The vehicle, along with three generations of the RX-7 that preceded it, has been the foundation of the brand’s fun-to-drive image for a long time now. The vehicle’s high-revving 1.3-liter, twin-rotor rotary engine has an output of 232 hp at 8,500 rpm, which is a big achievement in a relatively small package.
However, the company has sold only around 1,134 RX-8s in 2010, which is a 49 percent drop from 2009. Sales through July 2011 declined another 21 percent. The RX-8 has a base price of $27,590 including shipping.
Its sales peaked at 23,690 in 2004. However, the first-generation RX-7 surpassed 50,000 vehicles throughout the early parts of the 1980s.

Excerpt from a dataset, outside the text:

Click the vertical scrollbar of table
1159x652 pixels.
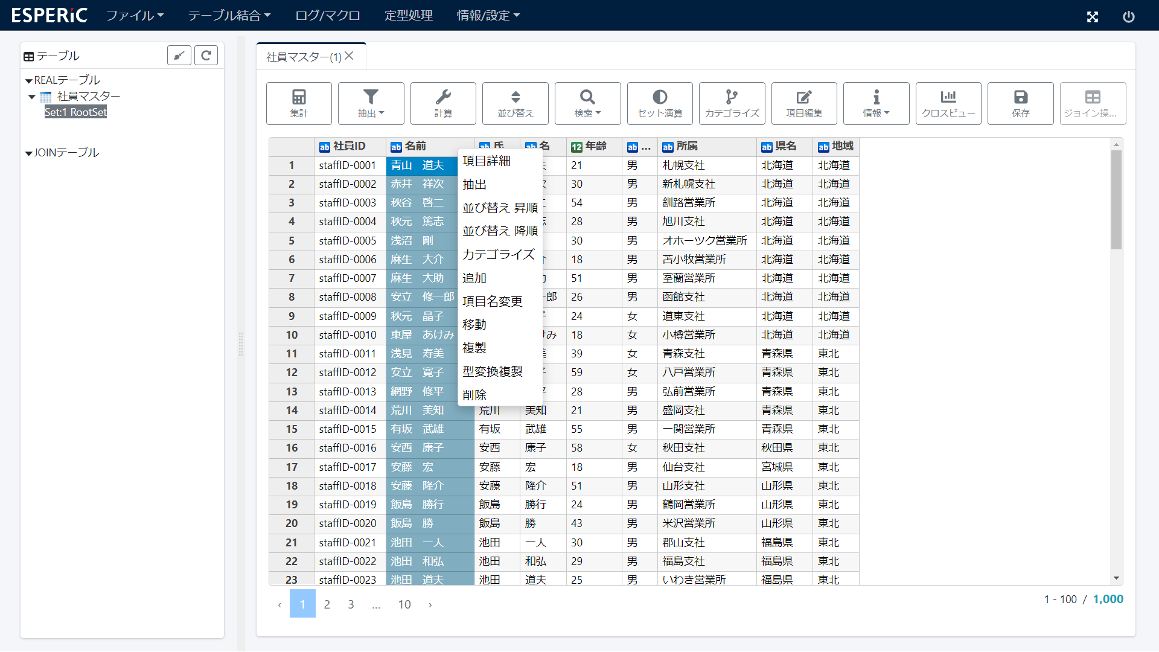pyautogui.click(x=1116, y=199)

As of August 1, the U.S. dealers of Mazda had 300 units in stock for a 118-day supply, according to the data from the Automotive News Data Center.
The company pulled out the RX-8 from the European region in 2010 after the vehicle failed to meet the standards on local emissions. A company insider disclosed that Mazda could not justify selling the RX-8 without volume from Europe. In addition, exporting cars from Japan has become more difficult.
For one, the yen’s strengthened value against the dollar has been identified as the main reason why the company’s North American operating losses between April and June increased more than three times to ¥7.9 billion, or around $97.6 million, from the same period in 2010.
This is not the first incident that the company halted its rotary engine sports vehicle from the U.S. lineup. The RX-7 was removed after the 1995 model year. A rotary-powered vehicle only came back to U.S. showrooms after the 2003 launch of the RX-8.